(Records from a dataset)
★ ★ ★ ★

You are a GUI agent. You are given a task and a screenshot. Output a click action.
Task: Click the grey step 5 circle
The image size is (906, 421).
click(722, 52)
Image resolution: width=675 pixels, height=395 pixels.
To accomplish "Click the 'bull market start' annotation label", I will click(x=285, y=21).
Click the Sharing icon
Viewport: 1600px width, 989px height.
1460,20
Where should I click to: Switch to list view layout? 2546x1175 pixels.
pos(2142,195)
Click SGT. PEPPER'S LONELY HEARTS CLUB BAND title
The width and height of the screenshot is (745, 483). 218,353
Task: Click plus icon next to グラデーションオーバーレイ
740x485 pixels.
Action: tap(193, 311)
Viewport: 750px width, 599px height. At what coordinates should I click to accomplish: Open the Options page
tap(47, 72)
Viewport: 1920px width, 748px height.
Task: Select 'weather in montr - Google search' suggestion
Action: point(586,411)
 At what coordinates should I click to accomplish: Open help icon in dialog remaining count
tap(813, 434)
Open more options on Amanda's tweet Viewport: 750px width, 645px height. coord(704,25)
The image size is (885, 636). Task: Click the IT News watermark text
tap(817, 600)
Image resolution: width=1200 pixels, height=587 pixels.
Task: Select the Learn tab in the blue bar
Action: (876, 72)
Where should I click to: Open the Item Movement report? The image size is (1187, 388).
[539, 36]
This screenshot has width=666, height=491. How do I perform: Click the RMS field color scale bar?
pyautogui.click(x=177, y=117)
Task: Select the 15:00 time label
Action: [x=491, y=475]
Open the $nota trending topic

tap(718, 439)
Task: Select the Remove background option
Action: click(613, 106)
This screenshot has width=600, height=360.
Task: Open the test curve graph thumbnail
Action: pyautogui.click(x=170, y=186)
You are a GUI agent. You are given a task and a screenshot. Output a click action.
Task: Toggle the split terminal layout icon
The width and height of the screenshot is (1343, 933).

★ ★ ★ ★

Aim: Return every line of the listing above without any changes.

Exercise output:
You are a GUI agent. You are given a task and a screenshot. Output a click action.
Task: Click the grey step 5 circle
The image size is (906, 421).
click(722, 52)
Image resolution: width=675 pixels, height=395 pixels.
To accomplish "Click the 'bull market start' annotation label", I will click(x=285, y=21).
Click the Sharing icon
Viewport: 1600px width, 989px height.
1460,20
Where should I click to: Switch to list view layout? 2546x1175 pixels.
pos(2142,195)
Click SGT. PEPPER'S LONELY HEARTS CLUB BAND title
The width and height of the screenshot is (745, 483). 218,353
Task: Click plus icon next to グラデーションオーバーレイ
740x485 pixels.
Action: tap(193, 311)
Viewport: 750px width, 599px height. At what coordinates should I click to accomplish: Open the Options page
tap(47, 72)
Viewport: 1920px width, 748px height.
Task: Select 'weather in montr - Google search' suggestion
Action: point(586,411)
 At what coordinates should I click to accomplish: Open help icon in dialog remaining count
tap(813, 434)
Open more options on Amanda's tweet Viewport: 750px width, 645px height. coord(704,25)
The image size is (885, 636). Task: Click the IT News watermark text
tap(817, 600)
Image resolution: width=1200 pixels, height=587 pixels.
Task: Select the Learn tab in the blue bar
Action: (876, 72)
Where should I click to: Open the Item Movement report? The image size is (1187, 388).
[539, 36]
This screenshot has width=666, height=491. How do I perform: Click the RMS field color scale bar?
pyautogui.click(x=177, y=117)
Task: Select the 15:00 time label
Action: [x=491, y=475]
Open the $nota trending topic

tap(718, 439)
Task: Select the Remove background option
Action: click(613, 106)
This screenshot has width=600, height=360.
Task: Open the test curve graph thumbnail
Action: pyautogui.click(x=170, y=186)
You are a GUI agent. You are given a task and a screenshot. Output a click action.
Task: Toggle the split terminal layout icon
The width and height of the screenshot is (1343, 933).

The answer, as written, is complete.